Rainer Gerhards <rgerhards@hq.adiscon.com> Thu, 14 August 2003 20:41 UTC

Date: Thu, 14 Aug 2003 22:41:18 +0200
From: Rainer Gerhards <rgerhards@hq.adiscon.com>
Subject: RE: Protocol Action: 'UTF-8, a transformation format of ISO 10646' to Standard (fwd)
X-Message-ID:
Message-ID: <20140418112159.2560.84450.ARCHIVE@ietfa.amsl.com>

Chris and all,

I am still strugling with UTF-8 & ALL syslog RFCs.

http://www.ietf.org/internet-drafts/draft-yergeau-rfc2279bis-05.txt, in
4. says:

"   For the convenience of implementors using ABNF, a definition of
UTF-8
   in ABNF syntax is given here.

   A UTF-8 string is a sequence of octets representing a sequence of UCS
   characters. An octet sequence is valid UTF-8 only if it matches the
   following syntax, which is derived from the rules for encoding UTF-8
   and is expressed in the ABNF of [RFC2234].

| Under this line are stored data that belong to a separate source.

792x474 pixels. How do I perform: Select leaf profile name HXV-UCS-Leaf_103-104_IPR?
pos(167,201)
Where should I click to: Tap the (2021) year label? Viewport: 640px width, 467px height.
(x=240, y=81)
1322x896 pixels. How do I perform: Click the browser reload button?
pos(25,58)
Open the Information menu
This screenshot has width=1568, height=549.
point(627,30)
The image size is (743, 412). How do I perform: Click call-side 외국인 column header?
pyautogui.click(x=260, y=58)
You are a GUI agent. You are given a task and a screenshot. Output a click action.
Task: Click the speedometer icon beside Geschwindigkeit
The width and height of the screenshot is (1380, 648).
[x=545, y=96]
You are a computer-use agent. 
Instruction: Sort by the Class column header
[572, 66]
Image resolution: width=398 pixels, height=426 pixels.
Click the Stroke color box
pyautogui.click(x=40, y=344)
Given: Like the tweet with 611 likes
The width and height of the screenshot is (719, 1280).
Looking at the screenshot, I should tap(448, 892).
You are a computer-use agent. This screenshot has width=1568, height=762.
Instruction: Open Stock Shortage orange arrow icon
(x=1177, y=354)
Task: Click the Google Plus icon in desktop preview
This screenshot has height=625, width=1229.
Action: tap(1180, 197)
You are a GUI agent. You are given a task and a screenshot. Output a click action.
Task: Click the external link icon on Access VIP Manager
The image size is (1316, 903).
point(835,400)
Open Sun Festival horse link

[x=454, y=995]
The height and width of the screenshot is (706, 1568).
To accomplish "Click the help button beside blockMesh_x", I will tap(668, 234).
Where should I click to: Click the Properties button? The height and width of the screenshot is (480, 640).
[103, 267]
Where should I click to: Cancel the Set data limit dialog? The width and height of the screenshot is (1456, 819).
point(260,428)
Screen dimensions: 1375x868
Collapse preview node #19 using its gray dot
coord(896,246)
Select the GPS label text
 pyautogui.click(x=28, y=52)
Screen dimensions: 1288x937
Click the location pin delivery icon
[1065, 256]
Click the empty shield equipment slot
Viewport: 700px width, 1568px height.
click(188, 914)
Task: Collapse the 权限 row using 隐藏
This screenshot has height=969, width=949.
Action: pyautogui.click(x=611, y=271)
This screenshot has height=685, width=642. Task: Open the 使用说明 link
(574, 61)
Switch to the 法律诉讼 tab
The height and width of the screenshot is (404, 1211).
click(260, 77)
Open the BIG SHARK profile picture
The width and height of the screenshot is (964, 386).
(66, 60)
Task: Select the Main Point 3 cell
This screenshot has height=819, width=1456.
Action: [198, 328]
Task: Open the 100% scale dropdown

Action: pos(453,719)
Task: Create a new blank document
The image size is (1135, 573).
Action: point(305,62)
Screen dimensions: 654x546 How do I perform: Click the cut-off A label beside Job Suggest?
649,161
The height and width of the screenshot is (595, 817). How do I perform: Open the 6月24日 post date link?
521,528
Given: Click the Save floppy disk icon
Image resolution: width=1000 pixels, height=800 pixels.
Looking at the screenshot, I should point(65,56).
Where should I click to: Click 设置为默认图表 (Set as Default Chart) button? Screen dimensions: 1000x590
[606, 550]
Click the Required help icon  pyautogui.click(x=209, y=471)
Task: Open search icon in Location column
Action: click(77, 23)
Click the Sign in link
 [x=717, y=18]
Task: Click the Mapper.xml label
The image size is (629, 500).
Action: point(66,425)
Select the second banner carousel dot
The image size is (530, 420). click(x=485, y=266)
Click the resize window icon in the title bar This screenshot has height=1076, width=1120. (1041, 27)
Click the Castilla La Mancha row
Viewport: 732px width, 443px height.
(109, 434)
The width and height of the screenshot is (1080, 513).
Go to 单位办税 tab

   UTF8-octets = *( UTF8-char )
   UTF8-char   = UTF8-1 / UTF8-2 / UTF8-3 / UTF8-4
   UTF8-1      = %x00-7F
   UTF8-2      = %xC2-DF UTF8-tail
   UTF8-3      = %xE0 %xA0-BF UTF8-tail / %xE1-EC 2( UTF8-tail ) /
                 %xED %x80-9F UTF8-tail / %xEE-EF 2( UTF8-tail )
   UTF8-4      = %xF0 %x90-BF 2( UTF8-tail ) / %xF1-F3 3( UTF8-tail ) /
                 %xF4 %x80-8F 2( UTF8-tail )
   UTF8-tail   = %x80-BF
"

If you look at this definition, 8 bit characters are required. All of
the current RFCs/Ids describe 7 bit US-ASCII only. So I don't see any
way to use UTF-8 in the current framework.

Am I missing something?

Rainer


> -----Original Message-----
> From: Chris Lonvick [mailto:clonvick@cisco.com]
> Sent: Thursday, August 14, 2003 3:48 PM
> To: syslog-sec@employees.org
> Subject: Protocol Action: 'UTF-8, a transformation format of
> ISO 10646' to Standard (fwd)
>
>
> Since we're on the subject.
>
> Thanks,
> Chris
>
> ---------- Forwarded message ----------
> Date: Mon, 11 Aug 2003 16:17:04 -0400
> From: The IESG <iesg-secretary@ietf.org>
> To: IETF-Announce:  ;
> Cc: Internet Architecture Board <iab@iab.org>,
>      RFC Editor <rfc-editor@rfc-editor.org>
> Subject: Protocol Action: 'UTF-8,
>      a transformation format of ISO          10646' to Standard
>
> The IESG has approved the Internet-Draft 'UTF-8, a
> transformation format of ISO 10646'
> <draft-yergeau-rfc2279bis-05.txt> as a Standard. This
> document has been reviewed in the IETF but is not the product
> of an IETF Working Group. The IESG contact person is Ted Hardie.
>
> Technical Summary
>
> This document updates the specification of UTF-8,
> an encoding of the UCS which is designed to be
> compatible with many current applications and protocols.
> UTF-8 has the characteristic of preserving the full US-ASCII
> range, providing compatibility with file systems, parsers and
> other software that rely on US-ASCII values but are
> transparent to other values. This memo obsoletes and replaces
> RFC 2279.
>
>
> Working Group Summary
>
> This draft and the interoperability reports associated with
> it were discussed on the IETF-charsets@iana.org mailing list.
> Archives may be found at
> http://lists.w3.org/Archives/Public/ietf-> charsets/ among other
places.
>
>
> Protocol Quality
>
> This specification was reviewed for the IESG by Patrik Falstrom.
>
>
>
>
>

------------------------------